Data extract:
____
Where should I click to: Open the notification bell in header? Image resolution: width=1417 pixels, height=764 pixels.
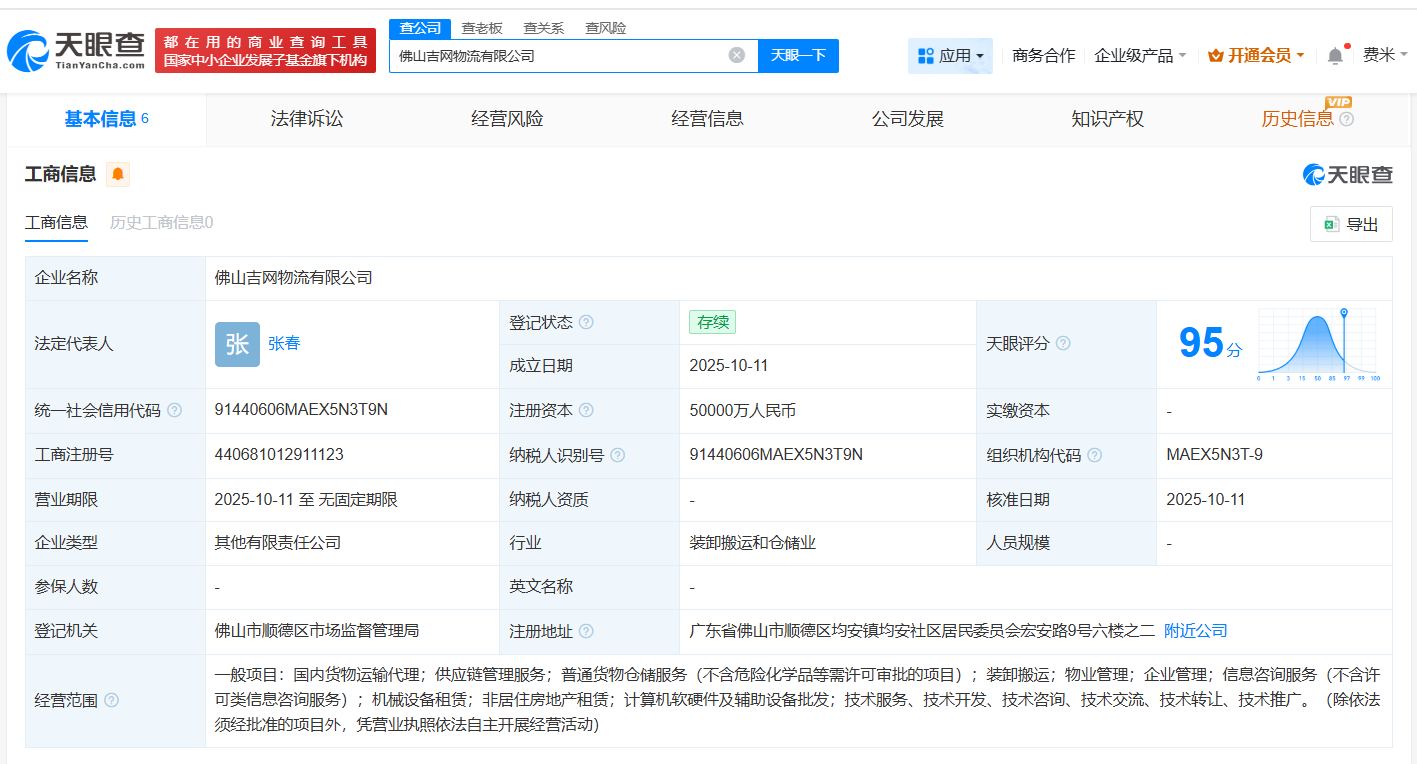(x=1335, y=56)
____
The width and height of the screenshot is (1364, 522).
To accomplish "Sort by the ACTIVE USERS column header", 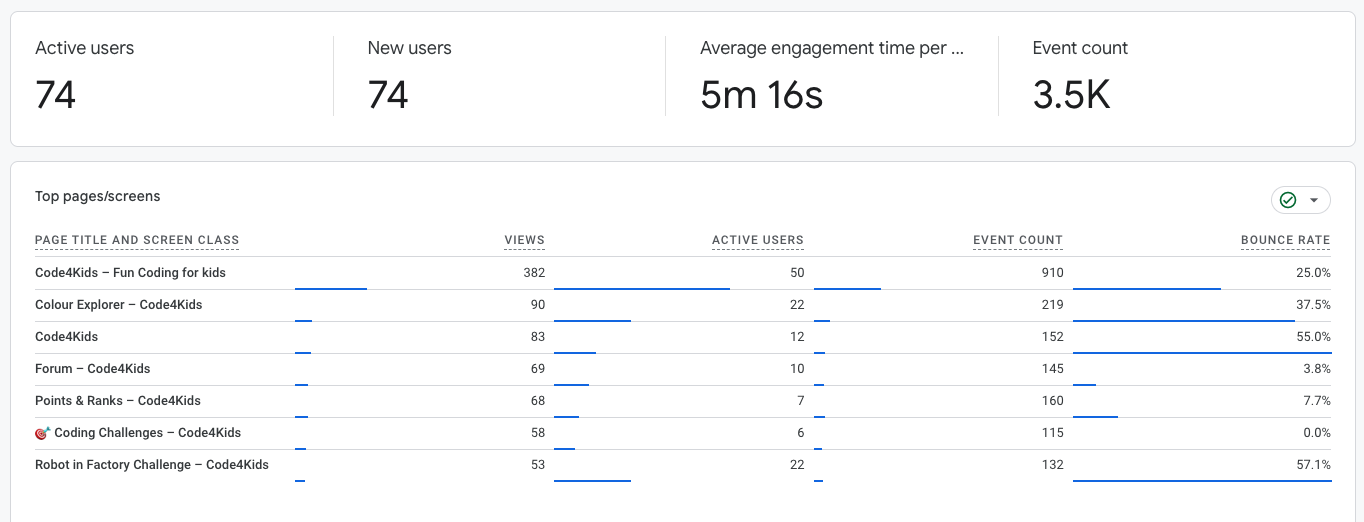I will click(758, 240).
____
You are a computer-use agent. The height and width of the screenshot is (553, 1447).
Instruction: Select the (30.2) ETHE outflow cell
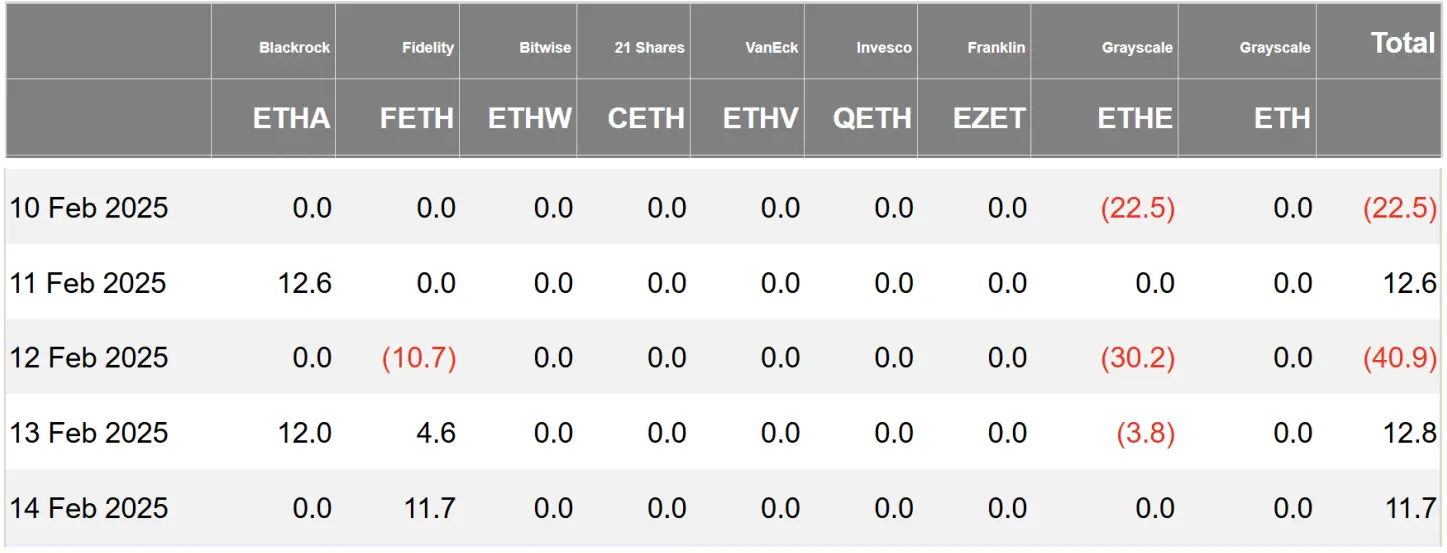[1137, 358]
____
What is being asked: Go through the listing above and find each line that contains "screenshot", then copy it.

Result of this exercise:
The width and height of the screenshot is (1364, 522).
You are a computer-use agent. The height and width of the screenshot is (553, 1447).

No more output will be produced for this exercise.